At the end of the day, Eion takes responsible land stewardship seriously. We only apply enough of the rock to gently elevate the soil’s pH and are consistently in the field working to understand the impact and benefits of our process.


Q. Okay, last question. What is it like to do science at Eion?


Eion approaches science as the foundational division within the company to generate credible results of CDR. We invest heavily into our team of diverse staff (ranging from field trial specialists to soil biogeochemists) to create an efficient and collaborative R&D process. At the end of the day, my personal hope is to facilitate the development of cutting-edge innovations that will unlock ERW practice at scale.

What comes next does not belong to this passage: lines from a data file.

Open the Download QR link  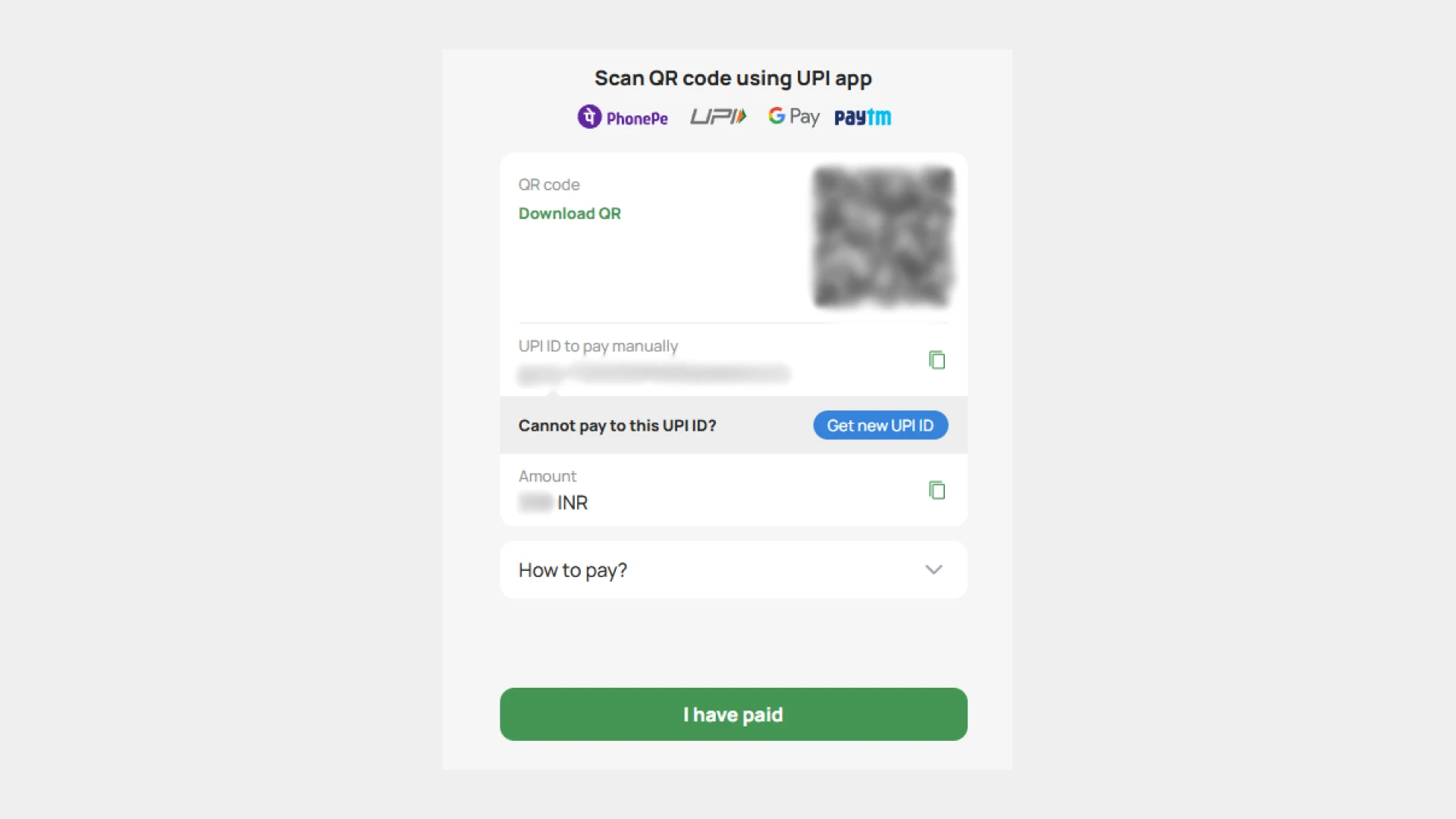point(570,213)
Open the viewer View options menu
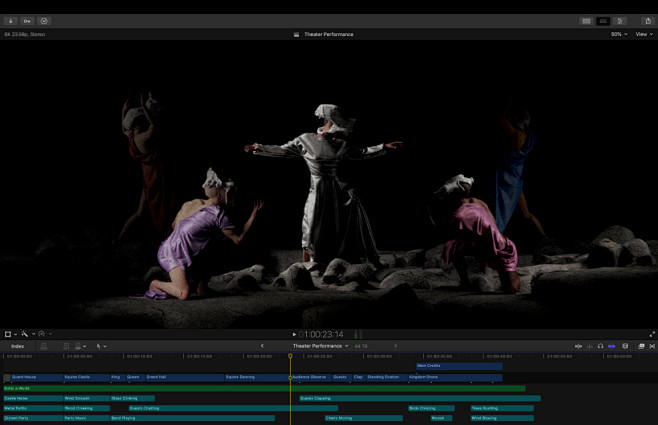658x425 pixels. tap(643, 34)
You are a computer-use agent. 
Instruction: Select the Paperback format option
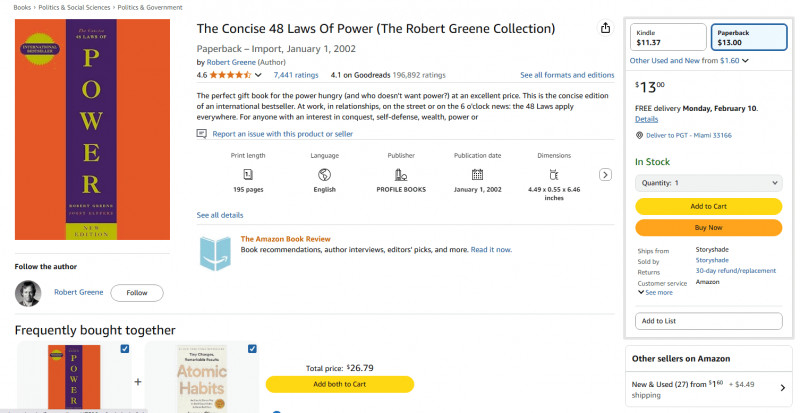(744, 38)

The Technology and Innovation team, as we call ourselves, loves challenges, ranging from high-level methods to improve the efficiency and effectiveness of our CDR quantification pipeline to in-depth topics around subsurface soil biogeochemical sub-processes. Through it all, we are a dedicated and passionate crew of scientists who share a deep common vision of developing safe and scalable ERW. We also find balance with fun and high regard for emotional care, valuing that just as much as intellectual engagement and thought integration.

Ultimately, I want to instill in our team and others working in climate that we, the next generation of scientists, can truly make our world a better place by owning up to our potential and unlocking the bleeding edge of technological innovation.